Effective Learning Techniques

In an elementary Montessori school setting, teachers pretend they don’t know the answer so their students can become active participation learners. Is that an effective learning technique? Not giving kids the answer?! 

In many traditional schools, students do get the answer. All students are taught the same lesson at the same time—whether they understood the last lesson or not. Then, they are taught facts to promote memorization—the ‘what.’

It’s Called ‘Learning’ When Students Research A Topic On Their Own

 

At our elementary Montessori school, Grade One thru Six teachers assign projects to teams of students. Then, they’ll focus, learn, absorb, make mistakes, finally get it right and learn to completely understand that topic--at each student’s pace and including their personal imprint. 

Teachers do not give students rote answers. Instead, they:

  • Respond to student questions with, “I don’t know...wouldn't it be interesting to find out?”

  • Discuss student questions in depth

  • Guide them towards concepts to research and learn; then,

  • Support them while they find ways to understand the ‘why’—not just the ‘what.’ 

It’s Called the Library!

 

Every Lifetime elementary Montessori school student knows that learning will not be found on an online summary site like Wikipedia or Google. The solutions will be found in books in our library! The library? What’s that? And why use a library? 

Books provide a deep topical understanding that promotes learning through active participation. Students are reading--not passively summarizing the online summation. 

And in a library book, your child may discover a passion in a peripheral topic. Since they’re interested, they’ll get motivated, research more and learn more.

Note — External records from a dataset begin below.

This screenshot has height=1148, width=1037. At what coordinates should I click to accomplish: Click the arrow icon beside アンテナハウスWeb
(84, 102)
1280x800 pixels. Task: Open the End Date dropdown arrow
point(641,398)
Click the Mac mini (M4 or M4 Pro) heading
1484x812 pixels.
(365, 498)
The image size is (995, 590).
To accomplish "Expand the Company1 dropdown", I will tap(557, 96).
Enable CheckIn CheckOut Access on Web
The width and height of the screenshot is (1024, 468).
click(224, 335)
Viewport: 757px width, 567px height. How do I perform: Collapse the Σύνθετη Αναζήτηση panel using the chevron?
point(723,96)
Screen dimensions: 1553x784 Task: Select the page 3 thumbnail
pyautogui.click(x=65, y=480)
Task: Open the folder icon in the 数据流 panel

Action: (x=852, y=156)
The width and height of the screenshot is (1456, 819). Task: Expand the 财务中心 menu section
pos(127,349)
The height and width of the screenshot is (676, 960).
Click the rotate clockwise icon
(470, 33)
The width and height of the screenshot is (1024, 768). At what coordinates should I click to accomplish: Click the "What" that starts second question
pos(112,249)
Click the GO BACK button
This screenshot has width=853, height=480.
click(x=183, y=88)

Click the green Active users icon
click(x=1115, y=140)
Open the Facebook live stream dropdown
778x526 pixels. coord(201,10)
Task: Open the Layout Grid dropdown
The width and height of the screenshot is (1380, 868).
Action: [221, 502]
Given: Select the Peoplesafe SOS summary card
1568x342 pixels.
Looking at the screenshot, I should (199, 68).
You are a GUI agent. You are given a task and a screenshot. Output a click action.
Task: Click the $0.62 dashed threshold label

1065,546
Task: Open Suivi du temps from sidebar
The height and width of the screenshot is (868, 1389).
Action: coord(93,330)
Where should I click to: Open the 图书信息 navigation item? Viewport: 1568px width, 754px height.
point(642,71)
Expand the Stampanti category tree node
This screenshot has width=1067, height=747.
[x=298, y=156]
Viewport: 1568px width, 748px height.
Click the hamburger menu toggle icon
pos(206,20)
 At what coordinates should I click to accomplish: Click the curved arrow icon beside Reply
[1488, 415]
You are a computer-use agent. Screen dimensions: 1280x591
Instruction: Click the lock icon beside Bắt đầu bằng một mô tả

This newfound passion will promote faster absorption, intensified learning and a better lesson understanding.

The Montessori Edge Defined: Active Participation Learning

 

In an elementary Montessori school, students are given freedom. This methodology gives kids ‘the okay’ towards building a personal involvement and a desire to succeed.  

There’s your difference and cutting edge right there!

If a teacher makes you verbally memorize how photosynthesis works, it’s called ‘passive absorption’ learning. But if you research it yourself, it’s called ‘aggressive learning.’ Montessori applies concepts towards active learning and mastery by ‘just doing it.’

As a result, when a Montessori teacher/guide asks students to research and discuss ‘photosynthesis’ with the class, your child may talk about the process in verbal, written or artistic ways to demonstrate and explain the topic as they relate to it.

So, each student may focus on different elements of the process based on their own skill sets. It’s not 25 kids all saying the same thing. It’s half that many all saying something different.

In essence, the value of not knowing the answer while giving students freedom builds a motivation to do it themselves. This freedom of choice bestows upon your child a positive social and emotional growth to ‘learn by doing rather than reciting by rote.’

Building Active, Participatory Learning Is a Teacher’s Duty--and Delight

 

Here’s another Montessori Edge: a teacher’s topical lesson is the jumping-off point, not the endpoint.

Montessori teachers answer questions with questions. They query your child to dig deeper.

In this way, students become ‘active participants’ based on their passion to learn and communicate new information—different information--to their peers and classmates.

The Value of ‘Not Knowing’ Is How Students Learn ‘Know-How’

 

For 120 years, the Montessori Method has been all about building a ‘whole child.’

It starts with having the child do for him or herself again and again until that task is completed without errors. Only by making mistakes are lessons learned and mastery assimilated. 

At each step, Lifetime Montessori School teachers allow children to think conceptually and grow daily. 

At age two, your Toddler learns potty management via age-range peers.

At age three, your Primary child begins three years of everyday English/Spanish language immersion to be verbally fluent by the end of Kindergarten. 

When your child enters our Grade One thru Six elementary Montessori school, curricula based on five ‘Great Lessons’ allow freedom to think conceptually by using active participation learning. This is much needed when learning math, science, geography, history and language. 

Concepts can be reapplied during a lifetime, but rote answers only deliver quick facts.

Summary

 

When your child enters the workplace a few short years from now, ‘why things matter’ will far eclipse knowing ‘what the facts are.’ 

Employers hiring fresh-faced grads want thinkers and problem-solvers--students who have learned on their own and think outside the lines.

And those active participation minds will show their employers the effective learning techniques they were taught. They’ll display their abilities to learn, absorb, manage and ultimately lead their peers. That’s why we call our elementary Montessori school ‘Lifetime.’